* **Task**
Copy out the data below, swapping "panel divider" for "pane splitter" and leaving everything else unchanged.

* **Records to process**
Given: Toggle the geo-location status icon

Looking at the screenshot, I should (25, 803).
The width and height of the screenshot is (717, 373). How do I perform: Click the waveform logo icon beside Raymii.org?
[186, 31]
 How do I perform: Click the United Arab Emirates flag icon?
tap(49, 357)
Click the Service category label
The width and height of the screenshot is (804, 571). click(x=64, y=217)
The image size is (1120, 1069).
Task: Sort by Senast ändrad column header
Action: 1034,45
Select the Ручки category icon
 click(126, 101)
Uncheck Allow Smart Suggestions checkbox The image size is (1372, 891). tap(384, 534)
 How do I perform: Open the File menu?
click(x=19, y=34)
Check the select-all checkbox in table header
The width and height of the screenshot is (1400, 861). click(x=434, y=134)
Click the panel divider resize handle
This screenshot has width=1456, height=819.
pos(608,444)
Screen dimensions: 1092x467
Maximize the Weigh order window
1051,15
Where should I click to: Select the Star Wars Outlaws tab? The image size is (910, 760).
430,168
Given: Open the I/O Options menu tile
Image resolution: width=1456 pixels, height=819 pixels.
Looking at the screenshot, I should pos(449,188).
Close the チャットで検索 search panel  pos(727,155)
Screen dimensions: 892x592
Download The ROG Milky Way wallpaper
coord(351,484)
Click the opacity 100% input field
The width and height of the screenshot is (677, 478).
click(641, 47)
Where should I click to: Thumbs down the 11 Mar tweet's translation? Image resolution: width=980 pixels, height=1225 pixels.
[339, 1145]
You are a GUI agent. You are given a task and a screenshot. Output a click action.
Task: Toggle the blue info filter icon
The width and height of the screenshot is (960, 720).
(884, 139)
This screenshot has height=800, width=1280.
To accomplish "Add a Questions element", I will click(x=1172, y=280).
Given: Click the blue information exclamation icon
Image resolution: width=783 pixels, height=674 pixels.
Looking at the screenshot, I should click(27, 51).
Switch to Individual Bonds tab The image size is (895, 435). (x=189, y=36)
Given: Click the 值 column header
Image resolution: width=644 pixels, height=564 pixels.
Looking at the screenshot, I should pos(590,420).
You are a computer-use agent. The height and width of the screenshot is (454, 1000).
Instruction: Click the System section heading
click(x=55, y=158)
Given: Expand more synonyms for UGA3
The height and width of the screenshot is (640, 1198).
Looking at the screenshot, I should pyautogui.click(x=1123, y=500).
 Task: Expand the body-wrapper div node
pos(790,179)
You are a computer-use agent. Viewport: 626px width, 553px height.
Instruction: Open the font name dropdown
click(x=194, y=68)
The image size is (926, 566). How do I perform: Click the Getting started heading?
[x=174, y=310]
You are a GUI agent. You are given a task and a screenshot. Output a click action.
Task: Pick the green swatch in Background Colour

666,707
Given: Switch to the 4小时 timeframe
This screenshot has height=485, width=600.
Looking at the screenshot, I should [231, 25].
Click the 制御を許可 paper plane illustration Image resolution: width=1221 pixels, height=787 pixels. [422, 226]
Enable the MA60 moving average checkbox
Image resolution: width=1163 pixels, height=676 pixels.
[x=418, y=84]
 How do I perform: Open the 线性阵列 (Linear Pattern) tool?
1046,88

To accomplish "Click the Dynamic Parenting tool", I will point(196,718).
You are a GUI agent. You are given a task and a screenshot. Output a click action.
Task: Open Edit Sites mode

* **Result of the exercise**
Given: Toggle the geo-location status icon

Looking at the screenshot, I should (25, 803).
The width and height of the screenshot is (717, 373). How do I perform: Click the waveform logo icon beside Raymii.org?
[186, 31]
 How do I perform: Click the United Arab Emirates flag icon?
tap(49, 357)
Click the Service category label
The width and height of the screenshot is (804, 571). click(x=64, y=217)
The image size is (1120, 1069).
Task: Sort by Senast ändrad column header
Action: 1034,45
Select the Ручки category icon
 click(126, 101)
Uncheck Allow Smart Suggestions checkbox The image size is (1372, 891). tap(384, 534)
 How do I perform: Open the File menu?
click(x=19, y=34)
Check the select-all checkbox in table header
The width and height of the screenshot is (1400, 861). click(x=434, y=134)
Click the pane splitter resize handle
This screenshot has width=1456, height=819.
pos(608,444)
Screen dimensions: 1092x467
Maximize the Weigh order window
1051,15
Where should I click to: Select the Star Wars Outlaws tab? The image size is (910, 760).
430,168
Given: Open the I/O Options menu tile
Image resolution: width=1456 pixels, height=819 pixels.
Looking at the screenshot, I should pos(449,188).
Close the チャットで検索 search panel  pos(727,155)
Screen dimensions: 892x592
Download The ROG Milky Way wallpaper
coord(351,484)
Click the opacity 100% input field
The width and height of the screenshot is (677, 478).
click(641, 47)
Where should I click to: Thumbs down the 11 Mar tweet's translation? Image resolution: width=980 pixels, height=1225 pixels.
[339, 1145]
You are a GUI agent. You are given a task and a screenshot. Output a click action.
Task: Toggle the blue info filter icon
The width and height of the screenshot is (960, 720).
(884, 139)
This screenshot has height=800, width=1280.
To accomplish "Add a Questions element", I will click(x=1172, y=280).
Given: Click the blue information exclamation icon
Image resolution: width=783 pixels, height=674 pixels.
Looking at the screenshot, I should click(27, 51).
Switch to Individual Bonds tab The image size is (895, 435). (x=189, y=36)
Given: Click the 值 column header
Image resolution: width=644 pixels, height=564 pixels.
Looking at the screenshot, I should pos(590,420).
You are a computer-use agent. The height and width of the screenshot is (454, 1000).
Instruction: Click the System section heading
click(x=55, y=158)
Given: Expand more synonyms for UGA3
The height and width of the screenshot is (640, 1198).
Looking at the screenshot, I should pyautogui.click(x=1123, y=500).
 Task: Expand the body-wrapper div node
pos(790,179)
You are a computer-use agent. Viewport: 626px width, 553px height.
Instruction: Open the font name dropdown
click(x=194, y=68)
The image size is (926, 566). How do I perform: Click the Getting started heading?
[x=174, y=310]
You are a GUI agent. You are given a task and a screenshot. Output a click action.
Task: Pick the green swatch in Background Colour

666,707
Given: Switch to the 4小时 timeframe
This screenshot has height=485, width=600.
Looking at the screenshot, I should [231, 25].
Click the 制御を許可 paper plane illustration Image resolution: width=1221 pixels, height=787 pixels. [422, 226]
Enable the MA60 moving average checkbox
Image resolution: width=1163 pixels, height=676 pixels.
[x=418, y=84]
 How do I perform: Open the 线性阵列 (Linear Pattern) tool?
1046,88

To accomplish "Click the Dynamic Parenting tool", I will point(196,718).
You are a GUI agent. You are given a task and a screenshot. Output a click action.
Task: Open Edit Sites mode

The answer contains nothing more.